#### 文書本文 ####
利根川 進(1939~)は、日本の生物学者で、「抗体の多様性の生成の遺伝学的原理の解明」によってノーベル生理学・医学賞を受賞しました。

彼の「抗体の多様性の生成の遺伝学的原理の解明」の内容は、非常に難解で当時取材した記者団は『トネガワの研究はいかにすごいのか?』と質問を投げかけました。

その時のノーベル賞選考委員会の委員は、"これは医学界の大きな謎を解明した、100年に一度の偉大な研究です"答えたと言われています。

この受賞から遡ること100年前の1889年、北里柴三郎は当時絶対不可能と言われていた破傷風菌の純粋培養に成功し、世界を驚かせたことは前にも紹介しています。

さらに北里は破傷風菌の毒素を無力化する「抗体」を発見し、血清療法を確立しています。

しかし残念なことに北里はノーベル賞を受賞すること無く、彼の共同研究者のベーリングが受賞することになります。

利根川の研究は、血液成分のひとつであるリンパ球のB細胞は、生体内に侵入した細菌なり、ウイルスに対する抗体を作ることにより、次にこれらが侵入してきた時には生体は簡単にこれらの侵入者撃退してしまいます。

これが免疫で、どのような異物が生体内に侵入しても、B細胞はそれに応じた抗体を作ることができ、その種類は100億を超えること考えられています。

この「抗体多様性の謎」は、北里の時代から未解決のままでしたが、利根川が見事に解明したわけです。

利根川は、遺伝子情報はDNAに書き込まれており、一生その形は変わらないため、指紋のようにその人を特定する決め手になるとされていますが、利根川は「B細胞だけは自らの抗体遺伝子を自在に組み替えて、無数の異物に対応する無数の抗体を作ることができる」ことを証明した訳です。

利根川のノーベル賞の受賞が発表された時、先輩の研究者から届いた一通の祝電には次のように書かれていました。

「北里が始めたことを、君が完結させた」


切手は1995年ガンビア発行の「ノーベル賞受賞者記念切手」で、利根川進が描かれています。


利根川1


切手は1995年ウガンダ発行の「ノーベル賞100年記念切手」で、利根川進が描かれています。


利根川2



切手は2005年ギニアビサウ発行の「ノーベル生理学・医学賞小型シート」で、左下に利根川進が描かれています。
####
* **取り組む課題**
[A] 利根川進についての文章によると、北里柴三郎が破傷風菌の純粋培養に成功したのは何年か答えなさい。
[B] 利根川進についての文章のうち、「利根川 進(1939~)は、」を含む語句で始まり「ことは前にも紹介しています。」で終わる部分を、「記者団」を「報道陣」に差し替えて書き直しなさい。
#### 記録データ ####
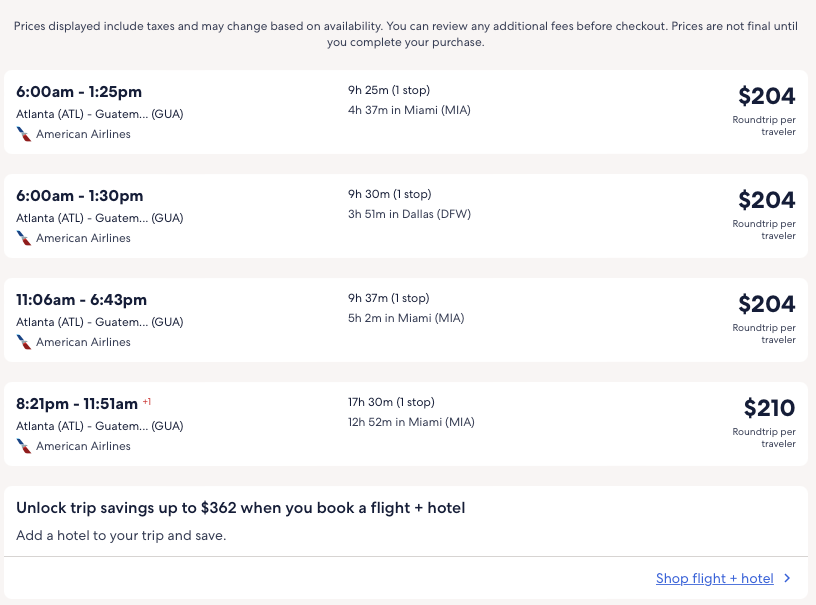Click the Unlock trip savings up to $362 heading
The width and height of the screenshot is (816, 605).
tap(240, 508)
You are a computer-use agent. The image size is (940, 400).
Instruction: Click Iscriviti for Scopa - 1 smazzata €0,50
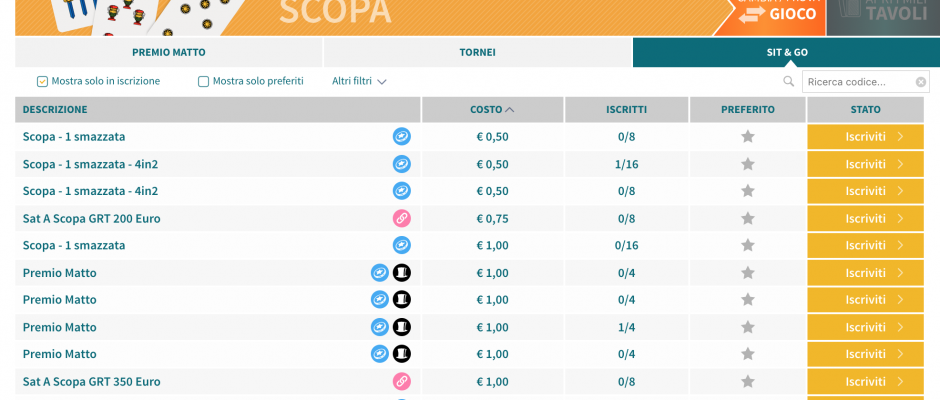pyautogui.click(x=865, y=137)
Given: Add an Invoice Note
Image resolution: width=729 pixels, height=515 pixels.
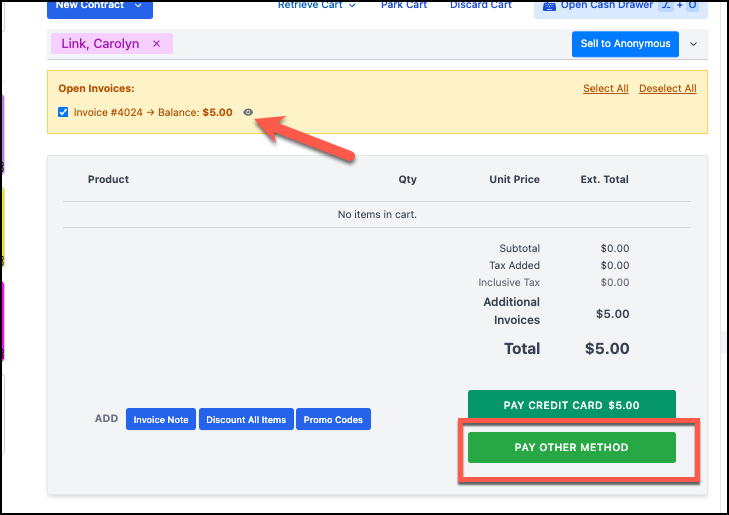Looking at the screenshot, I should coord(161,419).
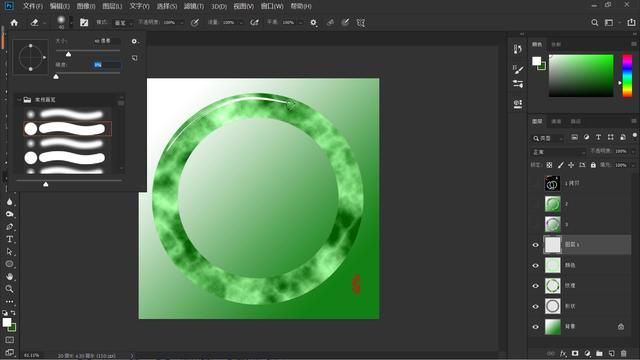Open the brush settings gear icon
Screen dimensions: 640x360
pyautogui.click(x=134, y=41)
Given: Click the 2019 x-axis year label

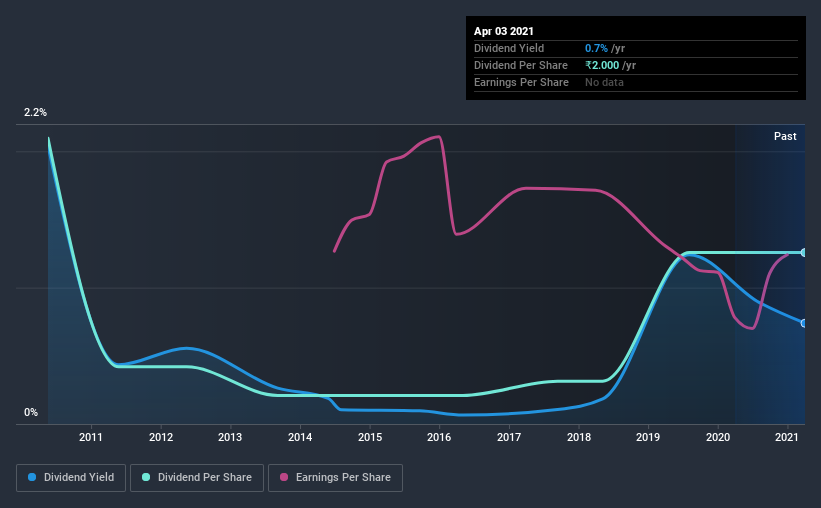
####
* **解答欄**
[A] 1889年です。

[B]
利根川 進(1939~)は、日本の生物学者で、「抗体の多様性の生成の遺伝学的原理の解明」によってノーベル生理学・医学賞を受賞しました。

彼の「抗体の多様性の生成の遺伝学的原理の解明」の内容は、非常に難解で当時取材した報道陣は『トネガワの研究はいかにすごいのか?』と質問を投げかけました。

その時のノーベル賞選考委員会の委員は、"これは医学界の大きな謎を解明した、100年に一度の偉大な研究です"答えたと言われています。

この受賞から遡ること100年前の1889年、北里柴三郎は当時絶対不可能と言われていた破傷風菌の純粋培養に成功し、世界を驚かせたことは前にも紹介しています。